Have you ever felt a little sick as you looked at code that implements some critical aspect of your business—because it looks like noodle soup, and you were hoping for something sleek and clean, like the stainless-steel kitchen it was created in, instead? I've seen my share of these homegrown tools that are ancient creations with decades of feature-creep and no remaining engineers to tell the story of why it was originally created this way or that. Even the comments are a sad state of affairs, although entertaining, in their own way; the obviously earlier ones sound authoritative and confident, whereas the more recent ones have a tone of submission: "added to work around section B."

The original code, which has had years to ferment, probably implemented some fabulously necessary feature, maybe even in some straightforward way. But, over the years, it's been built on and added to by many other talented and clever individuals, all adding a feature here and a workaround there. Over time, these creations become huge monolithic examples of how not to design modular, nimble, easily supported code. In some cases, enough time has passed that some features cease to work, and still others continue to, each without anyone still on board who can remember the purpose of either.

I don't believe anyone sets out to create these beasts that ultimately take on lives of their own, but, sadly, they're in no danger of extinction. Many sites suffer from one form or another of them. One day they're a good idea, the next they're behemoths causing more trouble that they're worth.
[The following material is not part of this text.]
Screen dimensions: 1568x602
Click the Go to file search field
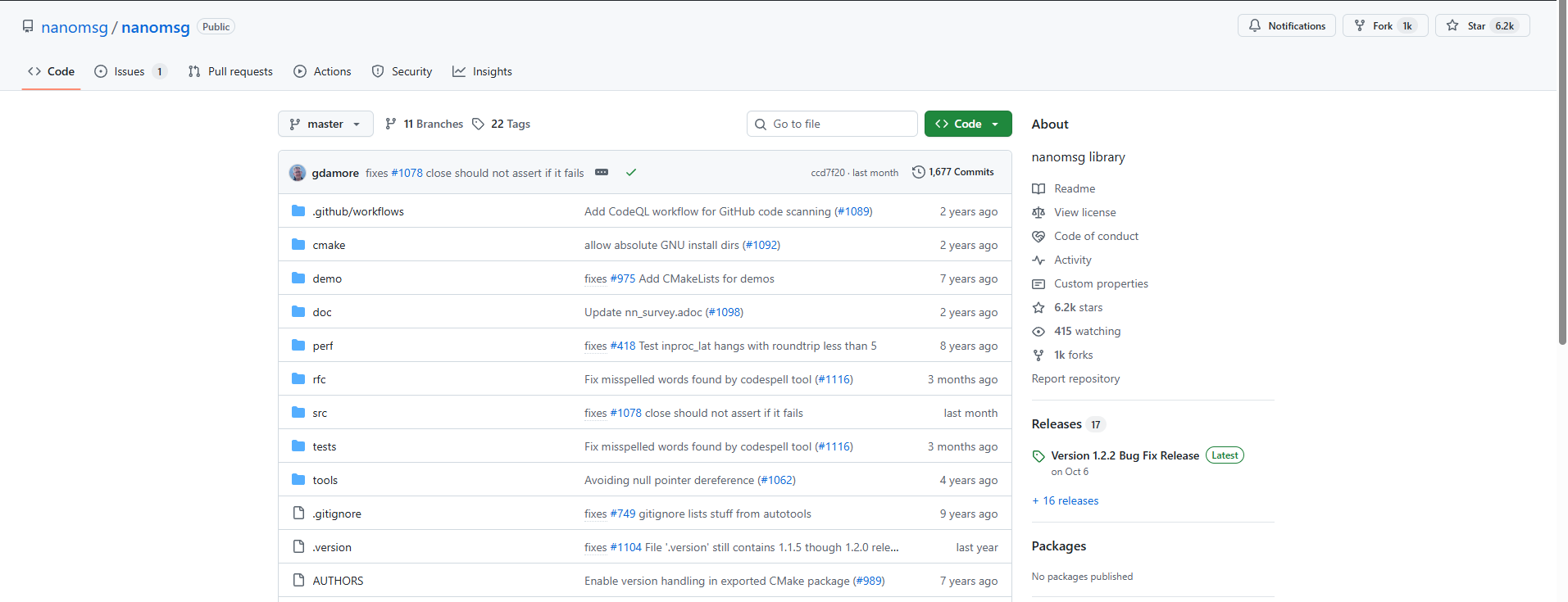pos(832,124)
If only there was an easy answer, but as awful as it is living with 'em, many sites fear they can't live without them, either. It's sometimes hard to make the big decision to take on that long-overdue ground-up redesign.

The two most egregious examples I have of these feature-full monstrosities both revolve around mail configuration. (Just for the record, I think this speaks to the fact that I get called for mail messes, more than it does that mail is always a mess!) It's not hard to figure out why sites are reluctant to do a ground-up redesign; I always tell folks that mail administrators don't need pagers, since users hunt you down and find you within moments of mail-system failures.
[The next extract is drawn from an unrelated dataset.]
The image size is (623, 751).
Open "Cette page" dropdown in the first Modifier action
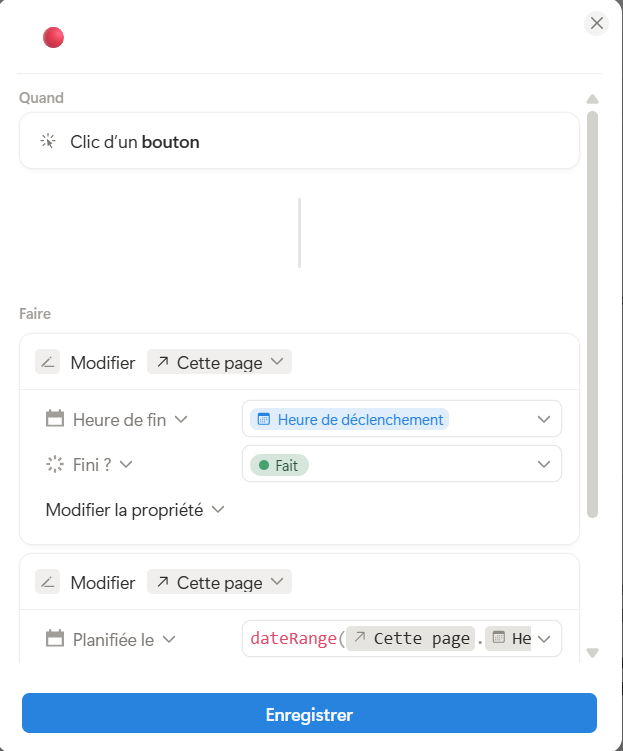pos(219,362)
It feels like it's easier just to patch the existing system than to tackle the fundamental problem. So it ultimately worsens. In one case, I saw a sendmail.cf file that was over 23 pages long. (Contrast that with a more average length of nine or so.) This file was truly spectacular. The blade salesman would accurately describe it as "it slices, it dices, it makes julienne fries." It did everything, and at the same time, it was unwieldy and unnecessarily complicated.

When I first saw it, I immediately (and maybe somewhat naively) suggested just using the standard sendmail.cf files currently available. Sadly, this site suffered from the NIH syndrome, and it became clear I would spend my time arguing with them rather than fixing things, so I added another feature, since so many others had, and went on my way. I just heard recently that they finally took my now three-year-old advice and switched over to a standard file. Their stuff works just as well, and it's a lot easier to support, now that it's more in line with what most of the rest of the world does. True, they no longer have a souped-up .cf file that was a coding marvel, but they still have something that is lean and mean and worthy of admiration in its own right.

The other mail scenario I remember wasn't the .cf file, but was code modification to sendmail itself. The modifications were originally done because sendmail was missing some required features. Over the years, the programmers who modified the code eventually moved on, and support of the proprietary code became increasingly difficult. Ultimately, new sendmail capabilities were able to provide the site with the same or similar functionality and enable them to move to the stock sendmail. By doing so they eliminated their precarious position of relying on an unsupportable code base and enabled themselves to take advantage of some of the additional new features of the new off-the-shelf software. As with the other site, mail still flows, but there is a lot less gnashing of teeth involved to keep it that way.

I guess I'm not fancy, when it comes down to it. Or maybe I just lack vision. But I stand by using standards when you're talking about the backbone for your infrastructure, your services, and your servers. In the long run I think you'll run a tighter ship, with a lot less effort. Call me boring, but sometimes "standard" is just better than "better."